Josh’s mother asks that people turn out this morning (Monday, April 2) from 8 to 9 a.m. when Josh Wolf will be brought from his federal prison cell in Dublin to another round of mediation between Josh’s attorneys and the federal prosecutors from the U.S. attorney’s office.

Liz Wolf-Spada writes to her growing email list of Josh supporters, “It would be a great show of support for Josh if we could turn out a big crowd tomorrow morning outside the federal building. At the last mediation, as Josh was being driven into the basement car entrance, he spotted a supporter holding a sign out front and it meant a great deal to him.

“A large presence of supporters would also show the feds and the press that Josh’s support is broad and that we are determined to see him released immediately. As Josh’s lawyers are under orders not to speak about the mediation process, we know very little about what will take place tomorrow, but it is certainly an opportune moment to visibly demonstrate our support for Josh and demand once again that the federal government release him from his unjust imprisonment.”

She also reports that Josh’s father has begun an ongoing vigil that will continue until Josh is released. The vigil will start each morning between 8 and 9 a.m., outside the Philip Burton federal building in San Francisco, and will be held each week day until about 6 p.m.

I plan to drop by the vigil as often as I can and I hope you do too. My wife Jean and I have just returned from the mid-year meeting of the Inter American Press Association (IAPA) in Cartagena, Colombia, where we were successful in getting this influential and highly respected free press organization to condemn Josh’s imprisonment and demand his release from jail. (See my previous blog item).

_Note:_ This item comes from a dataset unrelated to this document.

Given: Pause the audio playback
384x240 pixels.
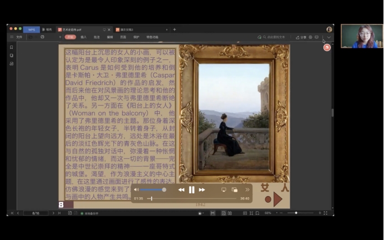Looking at the screenshot, I should tap(191, 190).
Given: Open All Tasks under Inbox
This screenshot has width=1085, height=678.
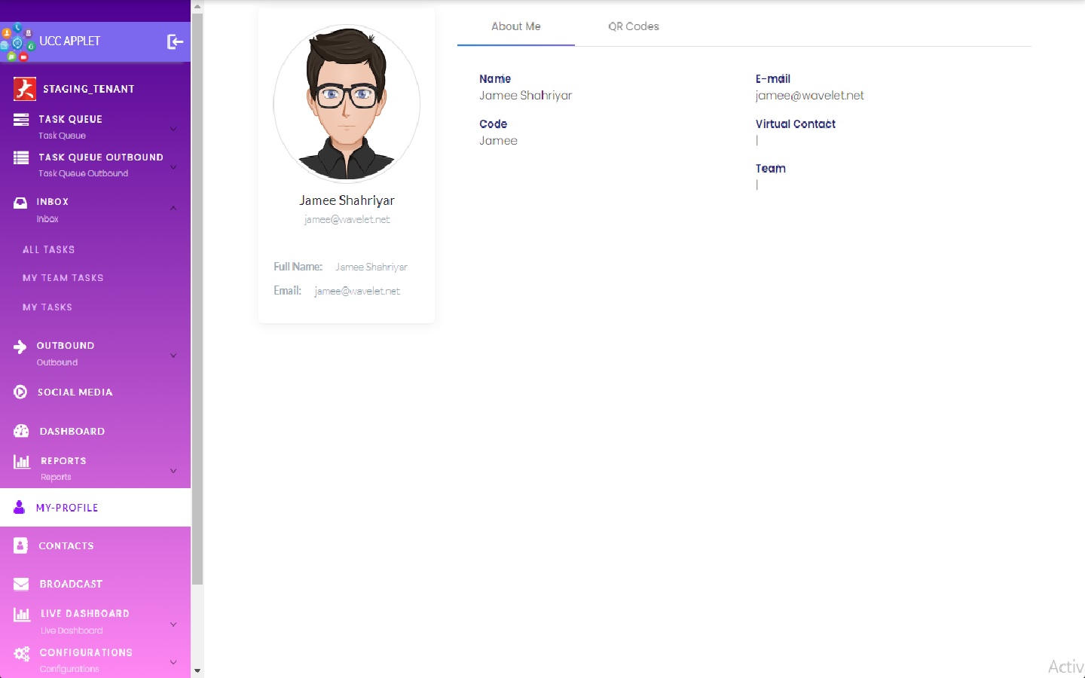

South of the border, the journalists are up against regimes that tolerate the murder and imprisonment of journalists on a regular basis. To deal with this situation, IAPA issues strong resolutions, sends in missions to investigate and protest and seek to get the prisoners released from jail. In the case of murdered journalists, it has a successful impunity program where it sends in missions to investigate, turn the evidence over to government prosecutors, and then beat on the government until the murderers are successfully prosecuted.

I told IAPA delegates, who have fought Peron in Argentina, Pinochet in Chile, Castro in Cuba, Chavez in Venezuela, and narco forces in Columbia, that I never thought I would see a journalist imprisoned for so long in the U.S. for such a ridiculously unjust crime: Josh’s refusal on journalistic principle to refuse to release videotapes he took at a 2005 demonstration in San Francisco.

Josh’s alleged “crime” was a local issue, involving a play by the local cops and Police Officers Association, to circumvent the state shield law and take the phony case to the Bush Attorney General in Washington. To the Bushies, the case was red meat: they could send a “don’t mess with us or else” message to San Francisco, center of anti-war dissent and protest, and to journalists throughout the land. The Bush/Rove/Gonzales firing of the eight U.S. attorneys general for political reasons only makes the point in 96 point Tempo Bold that Josh is a victim of the Bush law of intended political consequences. For more on IAPA, go to its website at IAPA.com.

I think we need an IPI-type mission to free Josh Wolf. Meanwhile, join the vigil and join the Liz email tree: liz_wolf_spada@yahoo.com. B3

WHAT: Vigil for Josh during mediation

WHERE: Phillip Burton Federal Building , 450 Golden Gate Avenue, in the San Francisco Civic Center

WHEN: Vigil starts around 8 a.m. and will continue through the day.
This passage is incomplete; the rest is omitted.